Monday, September 13, 2010

Higher Mongolian Cashmere Prices?

I ran across an interesting article on cashmere goats this morning. Apparently the large demand for cashmere around the world has driven up the prices so high herders are now adding more goats to their herds.

This has become a larger problem because prices collapsed last year presenting the herders with an opportunity to buy more head. Now they are eating up all the grassland contributing to desertification. This cannot be good for the global cashmere supply chain.

(CNN writes)They can make 50,000 tugrik a kilogram ($37) in a country where 35 percent of the population still lives below the poverty line. Because of this, herders have been turning more and more of their attention to increasing their goat population.
A sharp drop in global cashmere prices last year encouraged herders like Bayanmunkh to increase the size of their herds to compensate.

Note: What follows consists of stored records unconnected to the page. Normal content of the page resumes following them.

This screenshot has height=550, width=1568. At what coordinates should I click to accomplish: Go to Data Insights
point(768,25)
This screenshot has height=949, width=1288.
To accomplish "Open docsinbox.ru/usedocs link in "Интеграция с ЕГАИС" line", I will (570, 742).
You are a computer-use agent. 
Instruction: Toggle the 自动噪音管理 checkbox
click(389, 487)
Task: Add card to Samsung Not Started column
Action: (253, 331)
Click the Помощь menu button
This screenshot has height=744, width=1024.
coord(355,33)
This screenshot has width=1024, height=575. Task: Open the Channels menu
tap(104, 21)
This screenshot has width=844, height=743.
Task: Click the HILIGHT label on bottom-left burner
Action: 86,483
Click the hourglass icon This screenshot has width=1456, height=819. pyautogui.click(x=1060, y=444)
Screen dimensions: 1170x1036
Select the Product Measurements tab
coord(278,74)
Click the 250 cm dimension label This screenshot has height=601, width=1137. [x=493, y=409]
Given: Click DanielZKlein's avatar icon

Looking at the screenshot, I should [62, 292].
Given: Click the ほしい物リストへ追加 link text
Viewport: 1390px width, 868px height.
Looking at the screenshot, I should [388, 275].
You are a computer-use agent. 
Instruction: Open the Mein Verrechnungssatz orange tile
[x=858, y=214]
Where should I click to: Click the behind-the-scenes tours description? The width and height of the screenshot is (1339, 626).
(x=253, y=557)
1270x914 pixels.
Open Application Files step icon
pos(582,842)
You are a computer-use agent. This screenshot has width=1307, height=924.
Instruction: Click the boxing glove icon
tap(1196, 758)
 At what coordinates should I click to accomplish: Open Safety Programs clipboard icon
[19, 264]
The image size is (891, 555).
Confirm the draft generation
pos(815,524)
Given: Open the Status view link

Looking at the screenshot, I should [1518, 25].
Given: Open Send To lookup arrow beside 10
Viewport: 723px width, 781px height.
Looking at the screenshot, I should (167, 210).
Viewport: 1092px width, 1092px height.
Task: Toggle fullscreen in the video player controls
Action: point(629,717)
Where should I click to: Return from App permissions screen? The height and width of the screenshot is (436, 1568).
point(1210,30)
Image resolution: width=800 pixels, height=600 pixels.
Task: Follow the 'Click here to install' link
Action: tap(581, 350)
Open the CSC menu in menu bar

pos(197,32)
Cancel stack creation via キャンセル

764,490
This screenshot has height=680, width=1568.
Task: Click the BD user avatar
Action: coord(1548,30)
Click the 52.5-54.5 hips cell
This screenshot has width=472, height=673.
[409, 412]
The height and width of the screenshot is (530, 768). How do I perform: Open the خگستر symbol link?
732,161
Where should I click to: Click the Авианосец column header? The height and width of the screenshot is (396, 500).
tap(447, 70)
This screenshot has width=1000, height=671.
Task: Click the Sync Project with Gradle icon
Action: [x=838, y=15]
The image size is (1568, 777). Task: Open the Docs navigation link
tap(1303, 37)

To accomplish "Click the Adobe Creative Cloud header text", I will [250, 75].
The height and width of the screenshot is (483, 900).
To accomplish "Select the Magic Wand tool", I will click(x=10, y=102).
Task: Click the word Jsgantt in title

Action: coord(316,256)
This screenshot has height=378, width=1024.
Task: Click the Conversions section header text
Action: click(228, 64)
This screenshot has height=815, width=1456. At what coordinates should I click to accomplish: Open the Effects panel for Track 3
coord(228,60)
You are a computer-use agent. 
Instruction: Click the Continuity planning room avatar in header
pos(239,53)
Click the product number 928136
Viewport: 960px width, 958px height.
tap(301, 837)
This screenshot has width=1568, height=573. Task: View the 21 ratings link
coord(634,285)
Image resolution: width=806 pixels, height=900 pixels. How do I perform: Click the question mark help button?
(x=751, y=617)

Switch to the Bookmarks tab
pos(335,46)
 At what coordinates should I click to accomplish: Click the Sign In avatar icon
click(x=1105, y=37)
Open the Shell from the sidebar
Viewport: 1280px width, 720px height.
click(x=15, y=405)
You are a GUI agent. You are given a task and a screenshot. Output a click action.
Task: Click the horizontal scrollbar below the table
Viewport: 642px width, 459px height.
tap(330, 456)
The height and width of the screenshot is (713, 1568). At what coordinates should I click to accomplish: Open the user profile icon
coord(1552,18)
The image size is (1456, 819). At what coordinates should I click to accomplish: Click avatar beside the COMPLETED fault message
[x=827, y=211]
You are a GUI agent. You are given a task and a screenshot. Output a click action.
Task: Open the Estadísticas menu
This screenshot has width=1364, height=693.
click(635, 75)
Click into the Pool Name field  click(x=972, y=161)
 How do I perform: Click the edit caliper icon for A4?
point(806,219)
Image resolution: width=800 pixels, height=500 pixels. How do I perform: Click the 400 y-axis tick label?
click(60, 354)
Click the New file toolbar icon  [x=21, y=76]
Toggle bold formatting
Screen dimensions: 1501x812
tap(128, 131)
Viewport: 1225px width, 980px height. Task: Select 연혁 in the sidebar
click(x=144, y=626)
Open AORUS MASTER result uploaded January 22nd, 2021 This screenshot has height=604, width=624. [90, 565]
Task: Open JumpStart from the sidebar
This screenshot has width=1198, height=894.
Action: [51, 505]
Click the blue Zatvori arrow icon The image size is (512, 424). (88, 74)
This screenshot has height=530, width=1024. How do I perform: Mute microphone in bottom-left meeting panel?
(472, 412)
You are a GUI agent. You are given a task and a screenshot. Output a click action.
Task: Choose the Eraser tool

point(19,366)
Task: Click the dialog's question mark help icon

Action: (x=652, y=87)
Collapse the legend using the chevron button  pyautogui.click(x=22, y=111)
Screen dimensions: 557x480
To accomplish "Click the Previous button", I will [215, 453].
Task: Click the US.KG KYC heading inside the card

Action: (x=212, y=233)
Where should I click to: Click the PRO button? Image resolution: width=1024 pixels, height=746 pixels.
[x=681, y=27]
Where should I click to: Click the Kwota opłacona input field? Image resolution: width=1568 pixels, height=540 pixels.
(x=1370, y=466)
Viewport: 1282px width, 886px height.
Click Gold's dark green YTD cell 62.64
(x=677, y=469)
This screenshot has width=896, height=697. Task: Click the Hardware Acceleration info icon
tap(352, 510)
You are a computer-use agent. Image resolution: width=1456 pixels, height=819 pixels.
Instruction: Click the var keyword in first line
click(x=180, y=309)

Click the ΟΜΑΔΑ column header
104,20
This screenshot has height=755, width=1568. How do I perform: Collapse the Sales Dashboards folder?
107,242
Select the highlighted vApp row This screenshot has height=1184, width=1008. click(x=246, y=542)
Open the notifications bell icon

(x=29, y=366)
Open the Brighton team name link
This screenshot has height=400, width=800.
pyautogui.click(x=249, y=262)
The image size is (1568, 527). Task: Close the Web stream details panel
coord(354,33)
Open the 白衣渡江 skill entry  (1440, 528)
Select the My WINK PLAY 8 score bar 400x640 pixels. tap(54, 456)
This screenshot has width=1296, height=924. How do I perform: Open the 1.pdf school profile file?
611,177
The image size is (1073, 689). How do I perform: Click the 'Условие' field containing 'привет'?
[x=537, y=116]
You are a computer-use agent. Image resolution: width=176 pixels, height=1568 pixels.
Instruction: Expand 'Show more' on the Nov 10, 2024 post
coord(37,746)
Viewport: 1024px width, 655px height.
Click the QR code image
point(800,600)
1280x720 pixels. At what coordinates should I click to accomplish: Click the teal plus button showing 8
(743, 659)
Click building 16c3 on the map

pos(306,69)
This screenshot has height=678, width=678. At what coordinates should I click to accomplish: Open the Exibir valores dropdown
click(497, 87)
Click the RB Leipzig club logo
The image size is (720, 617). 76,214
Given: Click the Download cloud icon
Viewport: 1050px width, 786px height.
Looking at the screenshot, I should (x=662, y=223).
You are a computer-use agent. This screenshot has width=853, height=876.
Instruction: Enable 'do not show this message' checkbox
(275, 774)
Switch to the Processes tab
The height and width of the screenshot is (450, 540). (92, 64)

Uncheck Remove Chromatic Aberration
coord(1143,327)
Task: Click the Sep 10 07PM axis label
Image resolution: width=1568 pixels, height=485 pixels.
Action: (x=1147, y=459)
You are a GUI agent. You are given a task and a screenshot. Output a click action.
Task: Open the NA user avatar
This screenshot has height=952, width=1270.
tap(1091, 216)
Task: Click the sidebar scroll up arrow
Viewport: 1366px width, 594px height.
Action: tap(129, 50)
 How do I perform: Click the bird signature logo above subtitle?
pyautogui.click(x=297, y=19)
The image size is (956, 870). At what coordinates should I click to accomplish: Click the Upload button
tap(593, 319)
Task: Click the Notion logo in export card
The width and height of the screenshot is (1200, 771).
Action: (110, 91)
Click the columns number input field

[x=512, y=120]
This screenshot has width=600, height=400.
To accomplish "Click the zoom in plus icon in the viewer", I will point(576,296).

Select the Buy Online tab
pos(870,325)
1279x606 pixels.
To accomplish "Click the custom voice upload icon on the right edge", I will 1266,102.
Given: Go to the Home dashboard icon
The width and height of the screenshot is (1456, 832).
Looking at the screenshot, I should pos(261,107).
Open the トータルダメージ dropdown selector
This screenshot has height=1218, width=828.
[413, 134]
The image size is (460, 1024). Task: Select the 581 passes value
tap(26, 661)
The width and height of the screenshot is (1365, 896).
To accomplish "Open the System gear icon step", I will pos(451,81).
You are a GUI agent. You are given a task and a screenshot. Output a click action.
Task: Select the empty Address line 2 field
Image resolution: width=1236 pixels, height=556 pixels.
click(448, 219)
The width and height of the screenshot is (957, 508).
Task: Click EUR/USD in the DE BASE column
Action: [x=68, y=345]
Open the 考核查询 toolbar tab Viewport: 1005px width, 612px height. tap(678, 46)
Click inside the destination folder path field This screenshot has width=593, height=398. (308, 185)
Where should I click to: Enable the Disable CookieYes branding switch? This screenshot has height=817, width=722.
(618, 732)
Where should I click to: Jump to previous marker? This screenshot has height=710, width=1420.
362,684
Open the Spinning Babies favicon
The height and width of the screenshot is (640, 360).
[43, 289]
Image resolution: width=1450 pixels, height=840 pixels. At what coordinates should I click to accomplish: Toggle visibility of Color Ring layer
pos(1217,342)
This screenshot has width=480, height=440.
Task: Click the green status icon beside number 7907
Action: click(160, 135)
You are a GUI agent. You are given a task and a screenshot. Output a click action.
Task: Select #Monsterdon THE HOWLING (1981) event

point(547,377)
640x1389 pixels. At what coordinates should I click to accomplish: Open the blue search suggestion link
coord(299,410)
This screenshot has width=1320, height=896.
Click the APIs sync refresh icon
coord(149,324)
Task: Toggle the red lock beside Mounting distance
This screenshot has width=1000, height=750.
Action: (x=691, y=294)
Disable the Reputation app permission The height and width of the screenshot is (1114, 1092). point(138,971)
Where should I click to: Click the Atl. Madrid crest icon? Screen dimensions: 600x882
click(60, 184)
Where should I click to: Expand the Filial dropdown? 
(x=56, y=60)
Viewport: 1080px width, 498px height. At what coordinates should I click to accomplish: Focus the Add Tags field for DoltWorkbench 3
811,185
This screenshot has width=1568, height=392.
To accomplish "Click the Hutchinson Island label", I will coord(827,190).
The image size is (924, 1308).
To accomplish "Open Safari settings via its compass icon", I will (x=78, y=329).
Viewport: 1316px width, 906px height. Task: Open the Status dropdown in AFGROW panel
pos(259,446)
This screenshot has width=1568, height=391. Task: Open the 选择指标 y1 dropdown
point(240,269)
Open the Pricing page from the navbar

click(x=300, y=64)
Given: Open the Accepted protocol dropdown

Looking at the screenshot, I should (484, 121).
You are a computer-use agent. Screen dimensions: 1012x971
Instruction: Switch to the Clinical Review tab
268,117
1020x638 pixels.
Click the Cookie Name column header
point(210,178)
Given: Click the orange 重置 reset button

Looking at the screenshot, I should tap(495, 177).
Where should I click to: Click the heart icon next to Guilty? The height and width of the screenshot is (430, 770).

The article goes on to say..
In 2005, USAID released a report which concluded: "The herding sector [in Mongolia] may well have surpassed the total herd size that can be sustained by Mongolia's pasturelands and its herds may already be causing desertification."
But with demand for cashmere still high, and shop after shop in the capital of Ulan Bator selling Mongolian cashmere products, it will be hard to persuade herders to limit their involvement in the lucrative business.
"It is about moving from quantity to quality of animals, but that is very difficult," says Noda. "We have tried to discuss this with government, but it sounds as if we are trying to limit the earning potential of herders, who are also voters."
So far, little has been done to persuade herders to rein in their herds, though they themselves are seeing the impact of the overgrazing as increasing amounts of pastureland is eaten up by the desert.